Three drought-resilient rice varieties will be tested in pilot farms by the Davao Region office of the Department of Agriculture (DA) as part of efforts to mitigate the impact of the dry spell brought about by El Niño.
The pilot farms are in Davao Oriental and Compostela Valley provinces, according to Herna M. Palma, DA Region 11’s lead official on El Niño.
Ms. Palma said the rice varieties will be used in the next cropping season and evaluated based on survival rate and yield.
“There is a need to look into how large would the impact be on these varieties and whether the yield would be better,” Ms. Palma told BusinessWorld.
She further explained that some of the high-yield rice varieties “are very susceptible to heat”.
In Davao Oriental, considered the rice granary of the region, the provincial government is pushing to expand the area planted to rice following the opening last year of a new irrigation system in Cateel town.

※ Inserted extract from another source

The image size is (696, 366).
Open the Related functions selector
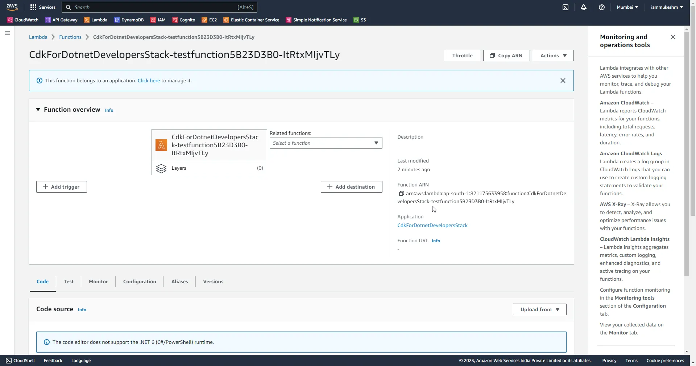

The irrigation system was built under the World Bank’s Mindanao Rural Development Program.
DA-11 data show there are about 57,000 hectares planted to rice and the production rate increased last year from a year ago by 7% to 421,700 metric tons.
Ms. Palma said the agency is hoping that the adoption of the new varieties “will allow the region to sustain the yield.”
If the pilot farms prove successful, the new rice varieties will be adopted in other areas during the first cropping next year.
DA recently reported that the region has so far incurred about P60 million in crop damage over some 2,000 hectares of rice and corn farms.
Ms. Palma said the damage could have been bigger had not most of the farms been scheduled to harvest in March.
However, she continued, the threat to agricultural production remains with the country’s weather agency forecasting El Niño to continue until the middle of the year.
DA Regional Director Remelyn R. Recoter, meanwhile, said the agency has also prepared seeds for farms that will seek the help from the agency.
DA will “first conduct validation before the distribution of these seeds”, Ms. Recoter said.